Freie Fahrt für Piastri? Ganz so einfach wird es nicht sein, und der
neue Spitzenreiter will sich seinem gezügelten Temperament entsprechend
auch nicht gänzlich dem Glanz hingeben: «Mir geht es mehr darum, nach
24 Rennen vorn zu liegen, nicht bloss nach fünf. An meiner
Herangehensweise ändert sich nichts, nur weil ich jetzt der Gejagte bin.» Das erscheint absolut glaubhaft. Der Mann aus Melbourne ist das, was man als «geerdet» bezeichnet. Schon wird er im Fahrerlager als der neue «Ice Man», wie man zuvor stets den coolen Kimi Räikkönen gerufen hatte, gehandelt.
McLaren muss wachsam bleiben
Bewiesen durch das eigene Überholmanöver gegen den weiterhin mit
seinem Ferrari kämpfenden Rekordweltmeister Lewis Hamilton. Piastri
musste nach dem Boxenstopp schnellstmöglich an Hamilton vorbei, und er
fand eine winzige Lücke dafür, in die er mit Tempo 320 hineinstiess.

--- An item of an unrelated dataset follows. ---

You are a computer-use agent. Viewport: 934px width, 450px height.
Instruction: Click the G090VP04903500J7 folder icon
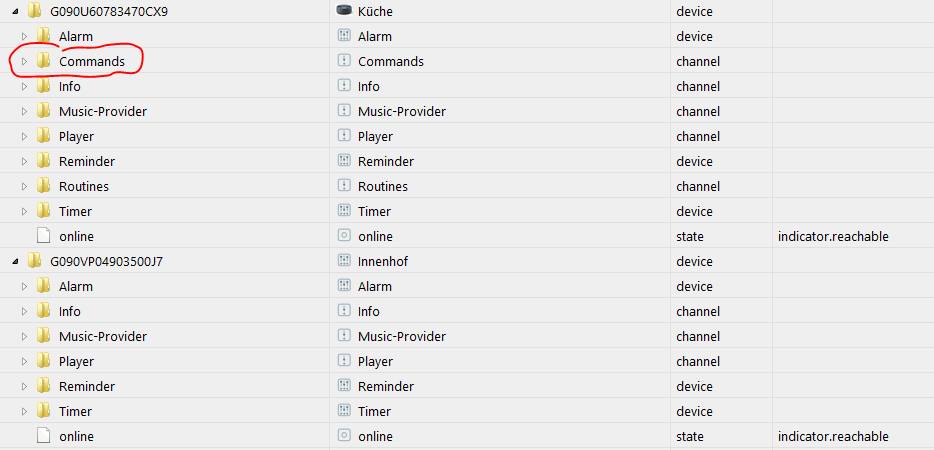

Nach Ansicht des neuen Gesamtführenden habe McLaren immer noch das beste
Auto, aber das Team macht zu wenig daraus: «Wir müssen trotzdem wachsam sein. Ich musste heute einige Risiken eingehen, die wir uns hätten sparen können.»
Es ist die Chance, die Max Verstappen wittert, der lediglich zwölf
Zähler Rückstand auf Piastri hat – mit einem höchst launischen und nicht
wirklich konkurrenzfähigen Red-Bull-Rennwagen. So kommt es zu einem
höchst vergnüglichen Duell auf der Piste. Hier der Max-Faktor, dort die
Oscar-Reife. Tatsächlich lässt sich nur empfehlen, an den Rennsonntagen
künftig doch wieder mehr als nur den Start anzugucken.
Resultate
Grand Prix von Saudi-Arabien. Dschiddah, 5. Lauf. Gesamtklassement: 1. Oscar Piastri (AUS), McLaren-Mercedes, 50 Runden, 1:21:06.758 Stunden (=228.164 km/h). 2. Max Verstappen (NL), Red Bull-Honda, 2.843 Sekunden zurück. 3. Charles Leclerc (MC), Ferrari, 8.104. 4. Lando Norris (GB), McLaren-Mercedes, 9.196. 5. George Russell (GB), Mercedes, 27.236. 6. Kimi Antonelli (I), Mercedes, 34.688. 7. Lewis Hamilton (GB), Ferrari, 39.073. 8. Carlos Sainz (E), Williams-Mercedes, 1:04.630 Minuten zurück. 9. Alexander Albon (T), Williams-Mercedes, 1:06.515. 10. Isack Hadjar (F), Racing Bulls-Honda, 1:07.091. 11. Fernando Alonso (E), Aston Martin-Mercedes, 1:15.917. 12. Liam Lawson (NZ), Racing Bulls-Honda, 1:18.451 (inkl. 10 Sekunden Strafe für eine Abkürzung). 13. Oliver Bearman (GB), Haas-Ferrari, 1:19.194. 14. Esteban Ocon (F), Haas-Ferrari, 1:39.723. 15. Nico Hülkenberg (D), Sauber-Ferrari, 1 Runde zurück. 16. Lance Stroll (CDN), Aston Martin-Mercedes, 1 Rd. 17. Jack Doohan (AUS), Alpine-Renault, 1 Rd. 18. Gabriel Bortoleto (BR), Sauber-Ferrari, 1 Rd. – Ausfälle: Yuki Tsunoda (J), Red Bull-Honda (1. Runde, Unfall); Pierre Gasly (F), Alpine-Renaut (1., Unfall). – 10 Fahrer gestartet, 18 klassiert.